Jean Rony Jean-Charles outside court at an earlier appearance.

Jean Rony Jean-Charles outside court at an earlier appearance.

By AVA TURNQUEST

Tribune Chief Reporter

aturnquest@tribunemedia.net

BAHAMAS-born Jean Rony Jean-Charles will now await the Court of Appeal's ruling after lawyers gave closing arguments on Friday in a hearing of the government's appeal over a judge's order that the deportee be returned to this country.

Arguments over the relevance of Mr Jean-Charles' identity in the adjudication of the government's appeal took centre stage on Friday with lead prosecutor Loren Klein insisting the Supreme Court judge never made a conclusive finding on the issue.

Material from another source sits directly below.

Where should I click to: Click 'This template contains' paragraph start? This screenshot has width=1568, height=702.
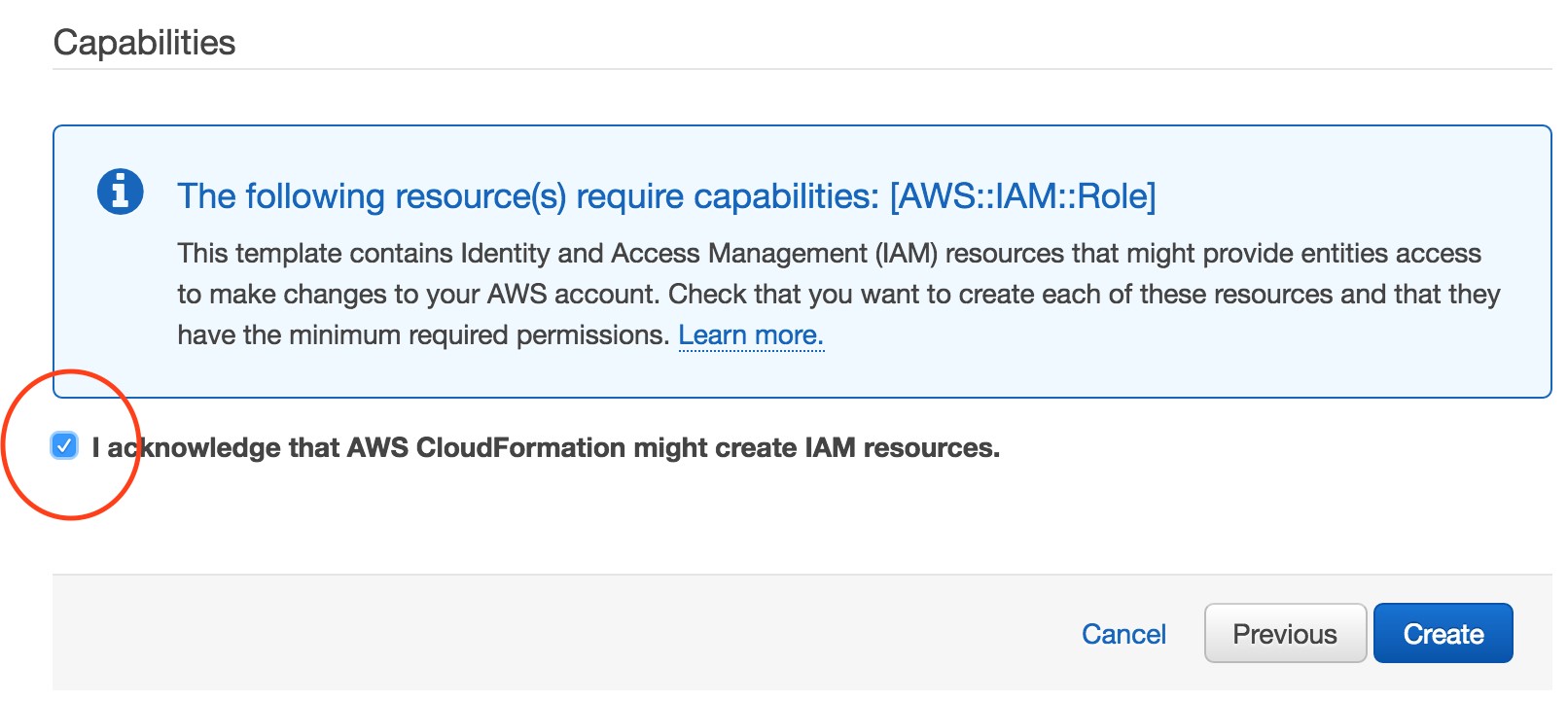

Lead defence attorney Fred Smith, QC, maintained the issue surrounding both Mr Jean-Charles' identity and status was irrelevant.

He argued there existed a third category of people in the country in similar positions as Mr Jean-Charles who do not fall under certain definitions under the Immigration Act that would compel the state to remove them.

The Crown is seeking to have Supreme Court judge Gregory Hilton's landmark decision concerning Mr Jean-Charles' controversial deportation from The Bahamas to Haiti and subsequent return to this country overturned.

At the time, Justice Hilton found Mr Jean-Charles was "unlawfully expelled" from The Bahamas after having been unlawfully detained from September 17, 2017 to November 24, 2017, in breach of his right guaranteed under Article 25 (1) of the Constitution.

Justice Hilton further found Mr Jean-Charles has been deprived of his personal liberty, unlawfully arrested and detained/falsely imprisoned in breach of his rights guaranteed him under the Constitution.

He ordered the government to issue a travel document to Mr Jean-Charles to "allow and permit" him to travel from Haiti into The Bahamas, and that it pay the "reasonable cost" of Mr Jean-Charles' journey "forthwith upon his return".

Justice Hilton further ordered the minister and director of immigration should, no later than 60 days after Mr Jean-Charles' return and upon his application, issue "such status" that would "permit him to remain in The Bahamas and to legally seek gainful employment".

The Court of Appeal reserved its judgment in the matter and has not yet given a date when appellate judges will deliver their ruling.

The matter was heard before Court of Appeal President Sir Hartman Longley, Justice Jon Isaacs and Acting Justice Sir Michael Barnett.